### Ketentuan
Lanjutkan teks tentang masjid-masjid tua di Donggala, dimulai tepat setelah kalimat terakhirnya.

### Teks Bacaan
Donggala. Salah satu wilayah di Provinsi Sulawesi Tengah (Sulteng) ini, selain merupakan wilayah induk dari beberapa daerah yang ada, juga memiliki banyak kisah dan peninggalan sejarah.

Jika ingin menggali lebih dalam sejarah perkembangan syiar Islam di Sulawesi Tengah, maka napak tilasnya bisa ditelusuri dari daerah ini.

Ceritanya yang mendunia membuat daerah ini banyak dikunjungi saudagar dari negara luar, termasuk dari Melayu dan Timur Tengah yang datang berdagang sekaligus menyebarkan ajaran Islam.

Salah satu jejak syiar Islam yang bisa ditemui di Donggala adalah bangunan masjid yang ada di beberapa tempat. Masjid-masjid tua itu masih berdiri kokoh hingga saat ini dan tetap lestari menjadi tempat ibadah.

Penanda siar Islam yang berdiri sejak ratusan tahun silam ini bisa dilihat, baik di dalam Kota Tua Donggala, hingga ke pelosok desa, mulai dari selatan hingga utara yang berbatasan dengan Kabupaten Tolitoli.

Corak dan arsitektur masjid juga cukup beragam. Perpaduan khas Timur Tengah, model masjid di Jawa, hingga arsitektur lokal.

Dari sejumlah masjid tua di Donggala, baru Masjid Al-Amin di Desa Wani I, Kecamatan Tanantovea ditetapkan sebagai bangunan cagar budaya. Yang lainnya baru sebatas diinventarisir dan akan diusulkan melalui hasil riset Tim Ahli Cagar Budaya (TACB) baik kabupaten maupun provinsi.

Keberadaan masjid ini bisa dilihat dari data hasil inventarisasi Dinas Pendidikan dan Kebudayaan (Disdikbud) Kabupaten Donggala, di antaranya adalah Masjid Al-Amin yang didirikan tahun 1906.

Dari catatan sejarah, masjid ini diprakarsai Pua Bulu atau Said Agil, seorang tokoh agama yang berpengaruh di masa itu. Walaupun beberapa kali mengalami renovasi, namun bentuk atau model asli bangunan masjid tersebut masih terlihat.

Bangunan masjid tua lainnya bisa dilihat di wilayah kecamatan yang bersebelahan dengan Tanantovea, yaitu Labuan. Masjid itu dinamai Al-Huda, yang juga memiliki sejarah panjang dalam syiar Islam di Donggala.

Dari arah Labuan menuju ke arah utara tepatnya di Desa Toaya, Kecamatan Sindue, bisa dijumpai bangunan masjid yang berdiri tak jauh dari tepi sungai.

Namanya Masjid Jami. Arsitekturnya menunjukkan gaya bangunan tua yang sampai saat ini masih dimanfaatkan untuk sholat setiap waktu. Cuma saja telah mengalami perubahan bentuk asli setelah direnovasi.

### Bagian Data
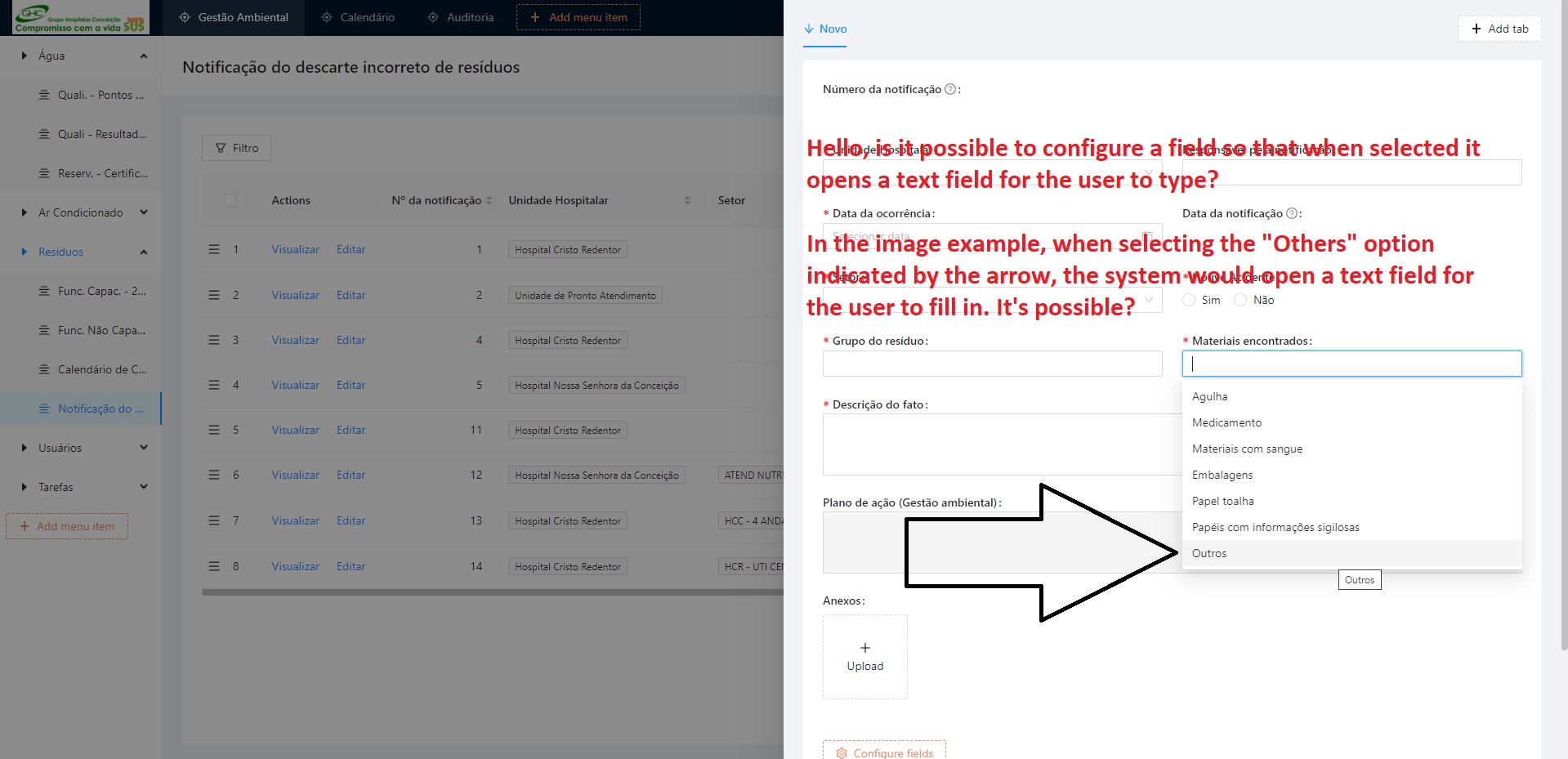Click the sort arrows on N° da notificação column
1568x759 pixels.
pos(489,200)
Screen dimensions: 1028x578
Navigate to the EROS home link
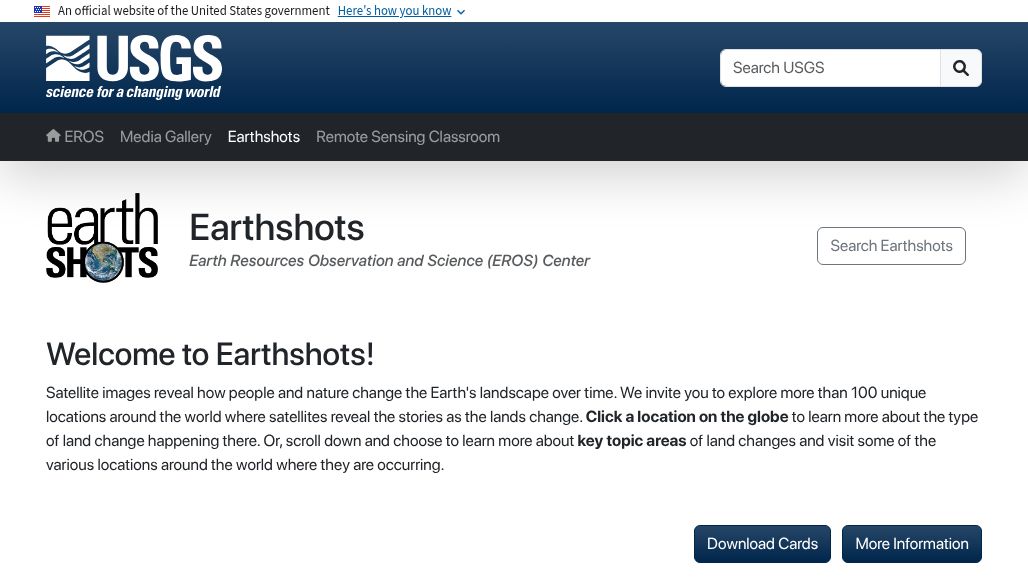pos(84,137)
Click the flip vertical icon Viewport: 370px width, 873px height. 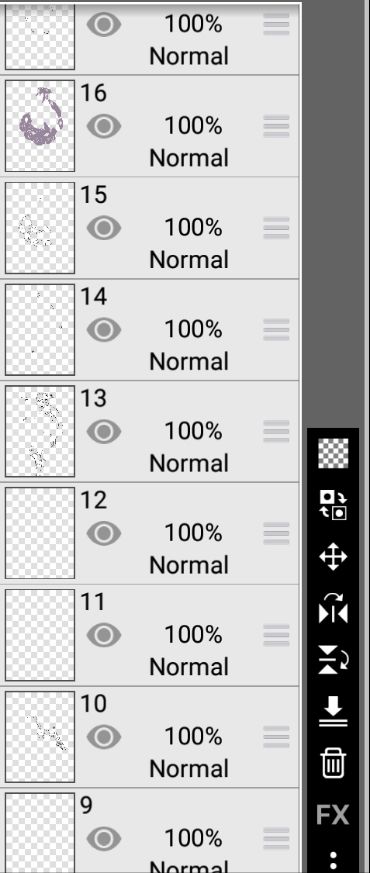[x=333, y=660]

--

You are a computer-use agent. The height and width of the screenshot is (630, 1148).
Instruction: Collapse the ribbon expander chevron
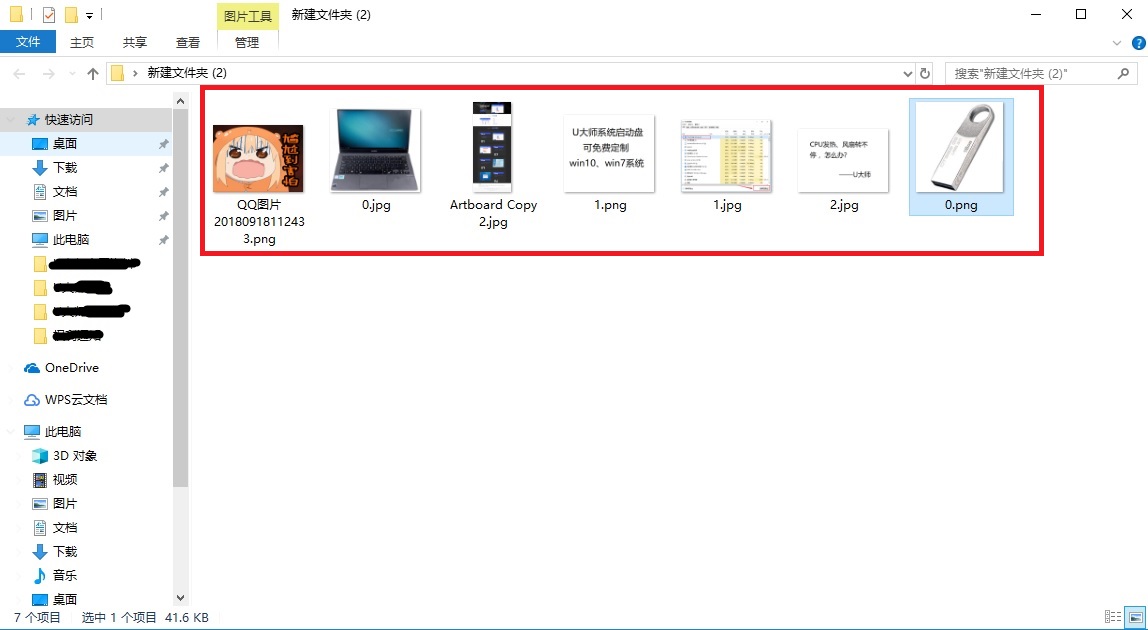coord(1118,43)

### Jawaban
“Ada banyak bangunan masjid tua di Kabupaten Donggala. Setelah adanya TACB, Insya Allah akan melakukan inventarisasi dan kajian untuk menentukan statusnya sebagai cagar budaya,” kata Kabid Kebudayaan, Disdikbud Donggala, Rosmawati, beberapa waktu lalu.

Selain itu, beberapa desa di pesisir Pantai Barat Kabupaten Donggala juga memiliki bangunan masjid yang ditengarai telah ada sejak ratusan tahun silam.

Di antara yang cukup tua terdapat di Desa Talaga, Kecamatan Dampelas, yakni Masjid Nurul Iman. Bentuk arsitektur bangunan merupakan perpaduan khas Melayu dan corak lokal.

Sedangkan di Kecamatan Banawa Tengah, masjid yang dikategorikan paling tua terdapat di Desa Towale, Masjid Aulia.

“Masjid ini merupakan yang tertua di desa ini, bahkan saya mendapat informasi paling tua di kecamatan ini. Menurut penuturan dari orang-orang tua di desa ini, masjid ini sudah ada sejak dua ratus tahun lalu. Telah beberapa kali direnovasi tapi bentuknya tetap dipertahankan,” jelas Kepala Desa Towale, Subhan Tahir.

Berdasarkan catatan sejarah, sejak abad ke-18, Desa Towale memang sudah dikenal dengan perkembangan agama Islam.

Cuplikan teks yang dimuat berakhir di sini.